Benachenhou Farid, Jern Patric, Oja Merja, Sperber Göran, Blikstad Vidar, Somervuo Panu, Kaski Samuel, Blomberg Jonas
Department of Medical Sciences, Section of Virology, Uppsala University, Uppsala, Sweden.
PLoS One. 2009;4(4):e5179. doi: 10.1371/journal.pone.0005179. Epub 2009 Apr 13.
Retroviral LTRs, paired or single, influence the transcription of both retroviral and non-retroviral genomic sequences. Vertebrate genomes contain many thousand endogenous retroviruses (ERVs) and their LTRs. Single LTRs are difficult to detect from genomic sequences without recourse to repetitiveness or presence in a proviral structure. Understanding of LTR structure increases understanding of LTR function, and of functional genomics. Here we develop models of orthoretroviral LTRs useful for detection in genomes and for structural analysis.
Although mutated, ERV LTRs are more numerous and diverse than exogenous retroviral (XRV) LTRs. Hidden Markov models (HMMs), and alignments based on them, were created for HML- (human MMTV-like), general-beta-, gamma- and lentiretroviruslike LTRs, plus a general-vertebrate LTR model. Training sets were XRV LTRs and RepBase LTR consensuses. The HML HMM was most sensitive and detected 87% of the HML LTRs in human chromosome 19 at 96% specificity. By combining all HMMs with a low cutoff, for screening, 71% of all LTRs found by RepeatMasker in chromosome 19 were found. HMM consensus sequences had a conserved modular LTR structure. Target site duplications (TG-CA), TATA (occasionally absent), an AATAAA box and a T-rich region were prominent features. Most of the conservation was located in, or adjacent to, R and U5, with evidence for stem loops. Several of the long HML LTRs contained long ORFs inserted after the second A rich module. HMM consensus alignment allowed comparison of functional features like transcriptional start sites (sense and antisense) between XRVs and ERVs.

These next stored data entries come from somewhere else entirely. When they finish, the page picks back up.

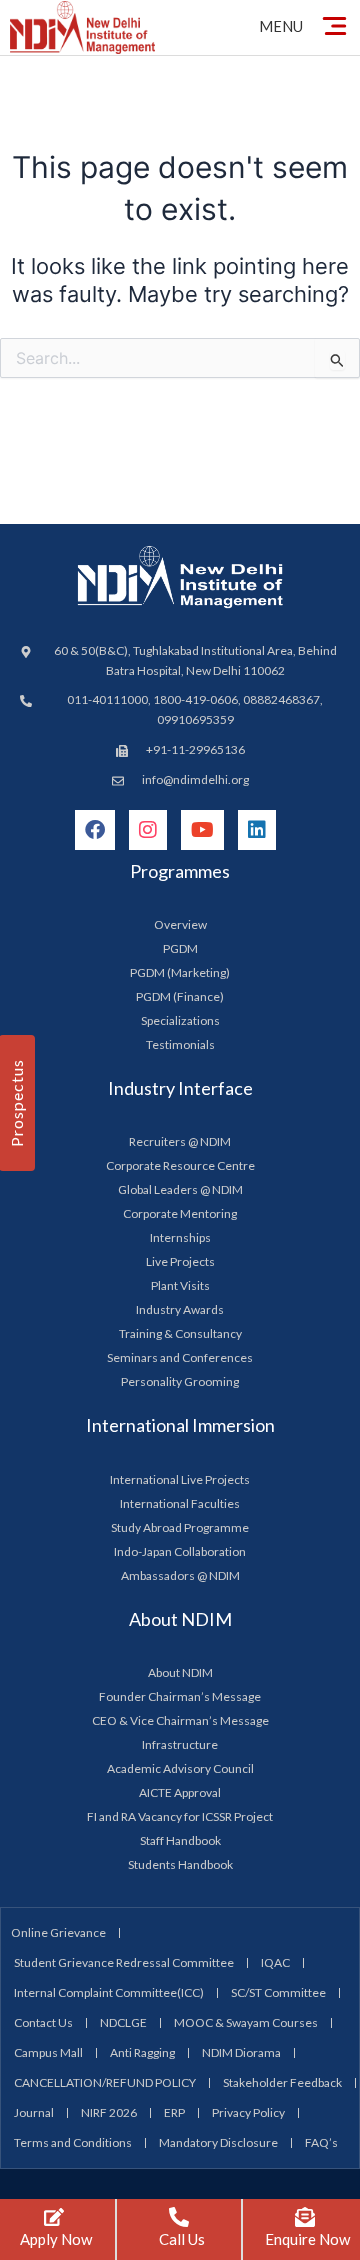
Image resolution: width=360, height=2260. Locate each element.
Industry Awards (180, 1309)
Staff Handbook (180, 1840)
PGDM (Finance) (180, 996)
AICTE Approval (180, 1792)
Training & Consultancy (180, 1333)
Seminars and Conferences (180, 1357)
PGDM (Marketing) (180, 972)
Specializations (180, 1020)
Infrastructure (180, 1744)
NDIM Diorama (241, 2052)
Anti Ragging (142, 2052)
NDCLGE (123, 2022)
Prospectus (16, 1103)
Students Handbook (180, 1864)
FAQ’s (321, 2142)
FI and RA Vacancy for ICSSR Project (180, 1816)
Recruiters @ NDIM (180, 1141)
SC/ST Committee (278, 1992)
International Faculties (180, 1503)
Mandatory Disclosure (218, 2142)
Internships (180, 1237)
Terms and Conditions (73, 2142)
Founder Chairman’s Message (180, 1696)
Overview (180, 924)
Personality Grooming (180, 1381)
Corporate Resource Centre (180, 1165)
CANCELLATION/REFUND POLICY (105, 2082)
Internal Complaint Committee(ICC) (109, 1992)
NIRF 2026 (109, 2112)
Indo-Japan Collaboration (180, 1551)
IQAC (275, 1962)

The modular conserved and redundant orthoretroviral LTR structure with three A-rich regions is reminiscent of structurally relaxed Giardia promoters. The five HMMs provided a novel broad range, repeat-independent, ab initio LTR detection, with prospects for greater generalisation, and insight into LTR structure, which may aid development of LTR-targeted pharmaceuticals.
成对或单个的逆转录病毒长末端重复序列(LTRs)会影响逆转录病毒和非逆转录病毒基因组序列的转录。脊椎动物基因组包含数千种内源性逆转录病毒(ERVs)及其LTRs。如果不借助重复性或原病毒结构中的存在情况,很难从基因组序列中检测到单个LTRs。对LTR结构的理解有助于增进对LTR功能以及功能基因组学的理解。在此,我们开发了用于在基因组中检测和进行结构分析的正逆转录病毒LTRs模型。
尽管发生了突变,但ERV LTRs比外源性逆转录病毒(XRV)LTRs数量更多且种类更丰富。针对人MMTV样(HML-)、通用β、γ和慢病毒样LTRs,以及一个通用脊椎动物LTR模型,创建了隐马尔可夫模型(HMMs)及其基于此的比对。训练集为XRV LTRs和RepBase LTR共有序列。HML HMM最为灵敏,在人类19号染色体中以96%的特异性检测到了87%的HML LTRs。通过将所有HMMs与低阈值相结合进行筛选,发现了RepeatMasker在19号染色体中找到的所有LTRs中的71%。HMM共有序列具有保守的模块化LTR结构。靶位点重复序列(TG-CA)、TATA(偶尔缺失)、一个AATAAA框和一个富含T的区域是突出特征。大部分保守序列位于R和U5内或其附近,有茎环结构的证据。一些长的HML LTRs在第二个富含A的模块之后包含插入的长开放阅读框(ORFs)。HMM共有序列比对允许比较XRV和ERV之间的功能特征,如转录起始位点(正义链和反义链)。
具有三个富含A区域的模块化保守且冗余的正逆转录病毒LTR结构让人联想到结构较为宽松的贾第虫启动子。这五个HMMs提供了一种新颖的、广泛适用的、不依赖重复序列的从头LTR检测方法,具有更强的通用性前景,并能深入了解LTR结构,这可能有助于开发针对LTR的药物。